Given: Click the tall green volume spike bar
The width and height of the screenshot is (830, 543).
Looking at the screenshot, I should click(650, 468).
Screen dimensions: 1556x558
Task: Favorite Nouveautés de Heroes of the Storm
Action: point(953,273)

● ● ●

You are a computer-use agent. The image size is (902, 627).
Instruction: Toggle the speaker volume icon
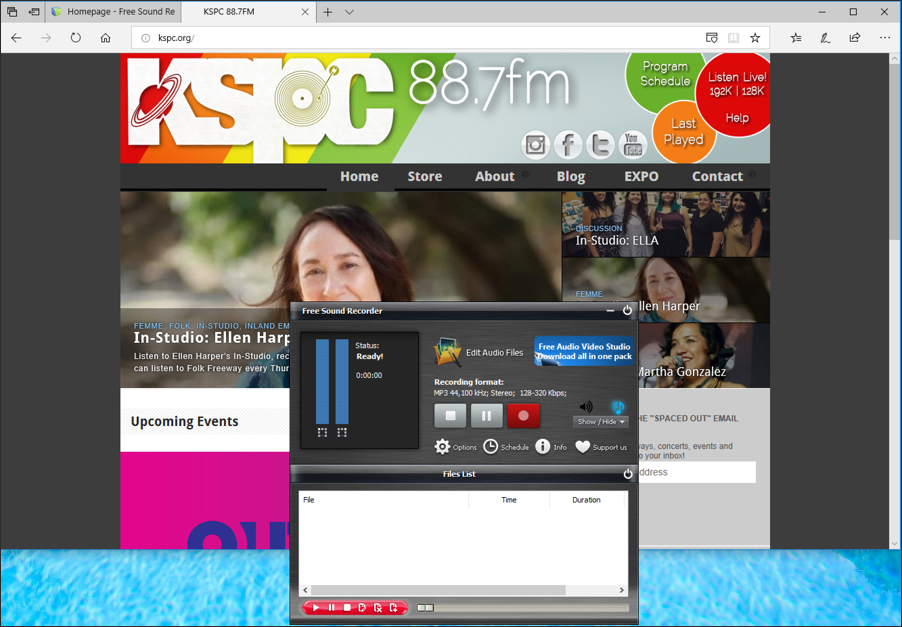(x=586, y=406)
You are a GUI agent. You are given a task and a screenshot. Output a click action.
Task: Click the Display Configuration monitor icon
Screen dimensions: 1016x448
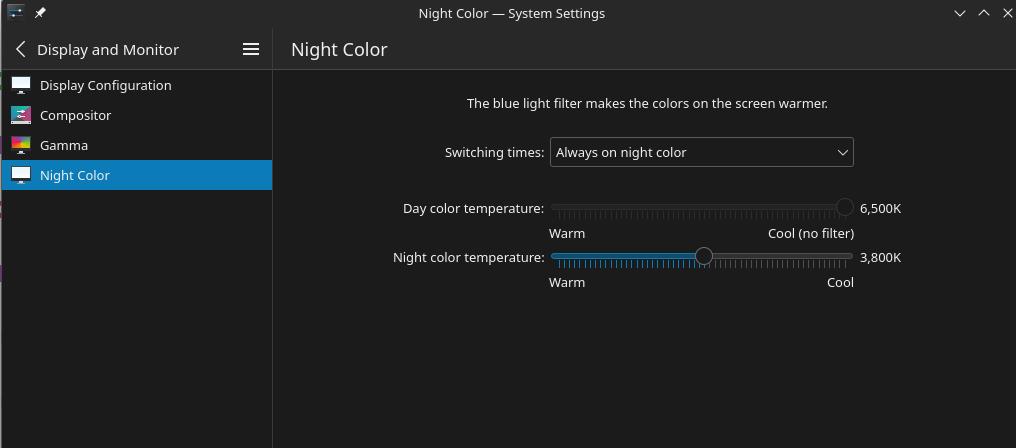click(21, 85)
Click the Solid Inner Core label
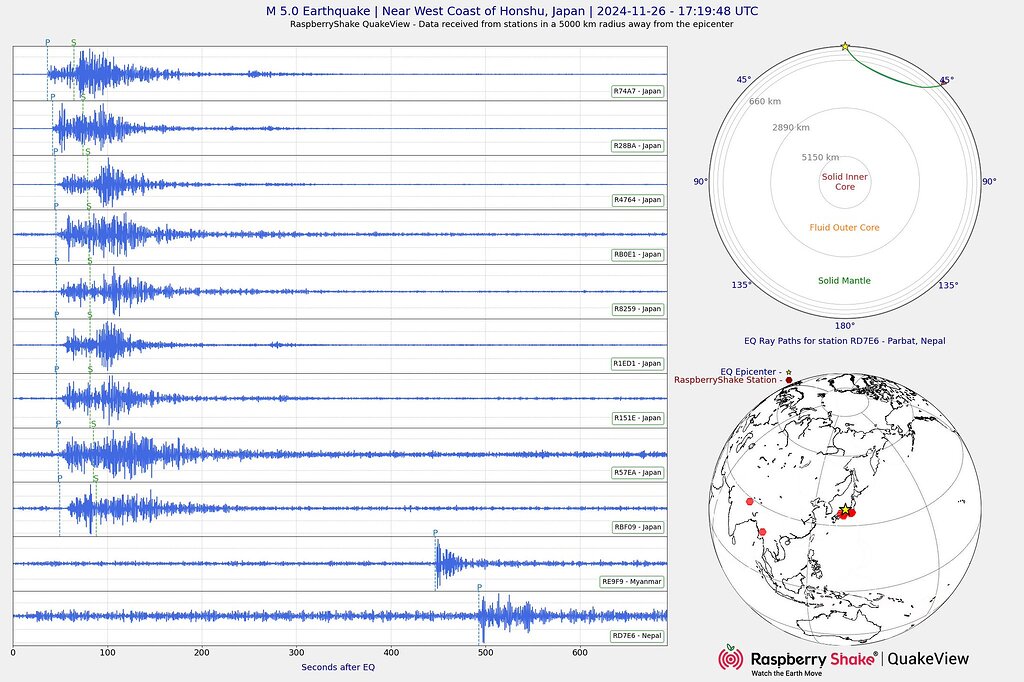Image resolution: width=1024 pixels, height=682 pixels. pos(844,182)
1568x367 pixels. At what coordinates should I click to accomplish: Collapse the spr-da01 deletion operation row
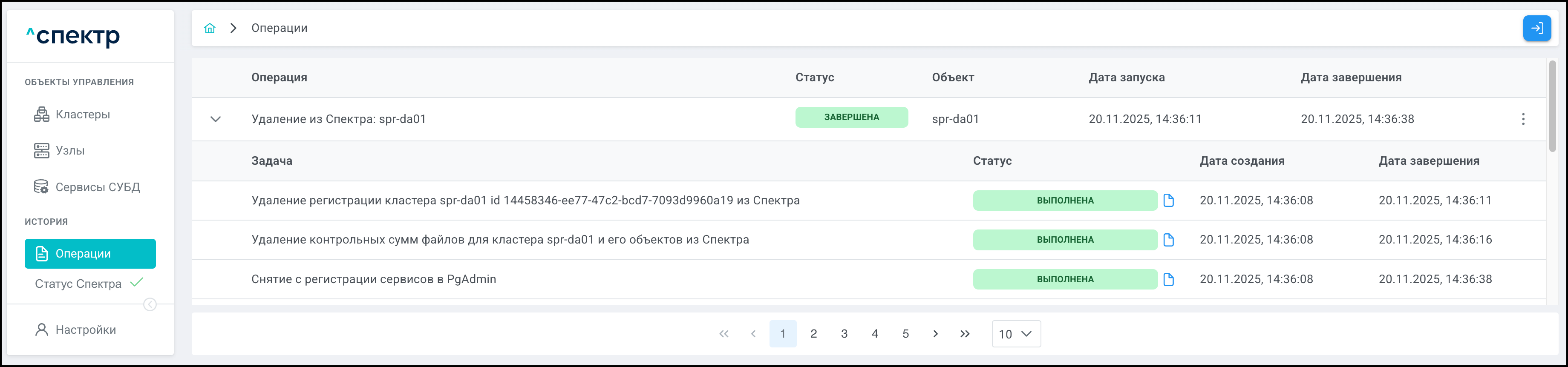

● ● ●

== Problem to solve ==
Only the number is needed: count the lines of the material that include "agent".

== Reply to the exercise ==
2